**What is expected:** Could you reproduce every item below word for word, changing nothing?

**Stored data:**
● ● ● ●

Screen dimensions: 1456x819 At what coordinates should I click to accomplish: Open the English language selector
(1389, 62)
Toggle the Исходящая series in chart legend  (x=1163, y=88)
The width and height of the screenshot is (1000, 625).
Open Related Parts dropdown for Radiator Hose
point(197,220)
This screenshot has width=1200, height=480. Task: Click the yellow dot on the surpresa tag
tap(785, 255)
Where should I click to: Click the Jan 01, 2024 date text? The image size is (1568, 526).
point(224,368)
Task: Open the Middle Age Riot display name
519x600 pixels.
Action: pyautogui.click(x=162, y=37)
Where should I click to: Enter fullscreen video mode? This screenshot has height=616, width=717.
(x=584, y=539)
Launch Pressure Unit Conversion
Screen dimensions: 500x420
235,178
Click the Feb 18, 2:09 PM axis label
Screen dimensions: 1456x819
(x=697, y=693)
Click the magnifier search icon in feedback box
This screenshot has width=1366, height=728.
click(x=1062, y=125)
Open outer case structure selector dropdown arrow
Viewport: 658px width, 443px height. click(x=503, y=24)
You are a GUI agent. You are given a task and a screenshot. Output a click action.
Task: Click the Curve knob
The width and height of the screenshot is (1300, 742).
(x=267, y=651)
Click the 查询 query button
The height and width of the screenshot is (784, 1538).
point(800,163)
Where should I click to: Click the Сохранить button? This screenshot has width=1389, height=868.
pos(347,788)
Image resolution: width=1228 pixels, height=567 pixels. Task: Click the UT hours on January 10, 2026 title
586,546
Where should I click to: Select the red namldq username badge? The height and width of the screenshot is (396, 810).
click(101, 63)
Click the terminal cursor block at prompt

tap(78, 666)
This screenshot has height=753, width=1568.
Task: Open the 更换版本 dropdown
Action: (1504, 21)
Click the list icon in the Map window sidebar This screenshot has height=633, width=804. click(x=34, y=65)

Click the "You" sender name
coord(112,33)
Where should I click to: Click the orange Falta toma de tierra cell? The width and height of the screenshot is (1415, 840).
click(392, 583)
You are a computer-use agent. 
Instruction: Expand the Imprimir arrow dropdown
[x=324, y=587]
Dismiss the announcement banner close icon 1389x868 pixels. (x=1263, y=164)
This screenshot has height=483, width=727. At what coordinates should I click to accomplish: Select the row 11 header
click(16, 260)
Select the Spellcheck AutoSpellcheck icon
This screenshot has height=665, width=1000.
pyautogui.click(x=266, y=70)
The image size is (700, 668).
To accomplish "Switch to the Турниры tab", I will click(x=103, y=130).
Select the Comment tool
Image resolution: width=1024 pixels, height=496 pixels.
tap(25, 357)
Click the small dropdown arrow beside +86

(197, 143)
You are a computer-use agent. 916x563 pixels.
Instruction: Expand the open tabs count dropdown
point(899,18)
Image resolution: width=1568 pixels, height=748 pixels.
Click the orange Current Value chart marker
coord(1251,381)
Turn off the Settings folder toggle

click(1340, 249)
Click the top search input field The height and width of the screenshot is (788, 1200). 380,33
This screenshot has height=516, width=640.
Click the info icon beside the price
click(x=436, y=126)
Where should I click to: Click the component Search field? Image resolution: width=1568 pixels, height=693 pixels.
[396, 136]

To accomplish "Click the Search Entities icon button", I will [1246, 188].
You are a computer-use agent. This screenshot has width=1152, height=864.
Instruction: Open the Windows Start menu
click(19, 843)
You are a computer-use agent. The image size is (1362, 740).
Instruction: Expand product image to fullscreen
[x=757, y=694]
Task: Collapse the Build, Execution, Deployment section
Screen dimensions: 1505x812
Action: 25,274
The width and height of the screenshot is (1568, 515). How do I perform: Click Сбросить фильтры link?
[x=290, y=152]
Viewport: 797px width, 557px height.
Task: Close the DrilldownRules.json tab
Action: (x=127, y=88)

● ● ● ●

**Exercise result:**
Screen dimensions: 1456x819 At what coordinates should I click to accomplish: Open the English language selector
(1389, 62)
Toggle the Исходящая series in chart legend  (x=1163, y=88)
The width and height of the screenshot is (1000, 625).
Open Related Parts dropdown for Radiator Hose
point(197,220)
This screenshot has width=1200, height=480. Task: Click the yellow dot on the surpresa tag
tap(785, 255)
Where should I click to: Click the Jan 01, 2024 date text? The image size is (1568, 526).
point(224,368)
Task: Open the Middle Age Riot display name
519x600 pixels.
Action: pyautogui.click(x=162, y=37)
Where should I click to: Enter fullscreen video mode? This screenshot has height=616, width=717.
(x=584, y=539)
Launch Pressure Unit Conversion
Screen dimensions: 500x420
235,178
Click the Feb 18, 2:09 PM axis label
Screen dimensions: 1456x819
(x=697, y=693)
Click the magnifier search icon in feedback box
This screenshot has width=1366, height=728.
click(x=1062, y=125)
Open outer case structure selector dropdown arrow
Viewport: 658px width, 443px height. click(x=503, y=24)
You are a GUI agent. You are given a task and a screenshot. Output a click action.
Task: Click the Curve knob
The width and height of the screenshot is (1300, 742).
(x=267, y=651)
Click the 查询 query button
The height and width of the screenshot is (784, 1538).
point(800,163)
Where should I click to: Click the Сохранить button? This screenshot has width=1389, height=868.
pos(347,788)
Image resolution: width=1228 pixels, height=567 pixels. Task: Click the UT hours on January 10, 2026 title
586,546
Where should I click to: Select the red namldq username badge? The height and width of the screenshot is (396, 810).
click(101, 63)
Click the terminal cursor block at prompt

tap(78, 666)
This screenshot has height=753, width=1568.
Task: Open the 更换版本 dropdown
Action: (1504, 21)
Click the list icon in the Map window sidebar This screenshot has height=633, width=804. click(x=34, y=65)

Click the "You" sender name
coord(112,33)
Where should I click to: Click the orange Falta toma de tierra cell? The width and height of the screenshot is (1415, 840).
click(392, 583)
You are a computer-use agent. 
Instruction: Expand the Imprimir arrow dropdown
[x=324, y=587]
Dismiss the announcement banner close icon 1389x868 pixels. (x=1263, y=164)
This screenshot has height=483, width=727. At what coordinates should I click to accomplish: Select the row 11 header
click(16, 260)
Select the Spellcheck AutoSpellcheck icon
This screenshot has height=665, width=1000.
pyautogui.click(x=266, y=70)
The image size is (700, 668).
To accomplish "Switch to the Турниры tab", I will click(x=103, y=130).
Select the Comment tool
Image resolution: width=1024 pixels, height=496 pixels.
tap(25, 357)
Click the small dropdown arrow beside +86

(197, 143)
You are a computer-use agent. 916x563 pixels.
Instruction: Expand the open tabs count dropdown
point(899,18)
Image resolution: width=1568 pixels, height=748 pixels.
Click the orange Current Value chart marker
coord(1251,381)
Turn off the Settings folder toggle

click(1340, 249)
Click the top search input field The height and width of the screenshot is (788, 1200). 380,33
This screenshot has height=516, width=640.
Click the info icon beside the price
click(x=436, y=126)
Where should I click to: Click the component Search field? Image resolution: width=1568 pixels, height=693 pixels.
[396, 136]

To accomplish "Click the Search Entities icon button", I will [1246, 188].
You are a computer-use agent. This screenshot has width=1152, height=864.
Instruction: Open the Windows Start menu
click(19, 843)
You are a computer-use agent. The image size is (1362, 740).
Instruction: Expand product image to fullscreen
[x=757, y=694]
Task: Collapse the Build, Execution, Deployment section
Screen dimensions: 1505x812
Action: 25,274
The width and height of the screenshot is (1568, 515). How do I perform: Click Сбросить фильтры link?
[x=290, y=152]
Viewport: 797px width, 557px height.
Task: Close the DrilldownRules.json tab
Action: (x=127, y=88)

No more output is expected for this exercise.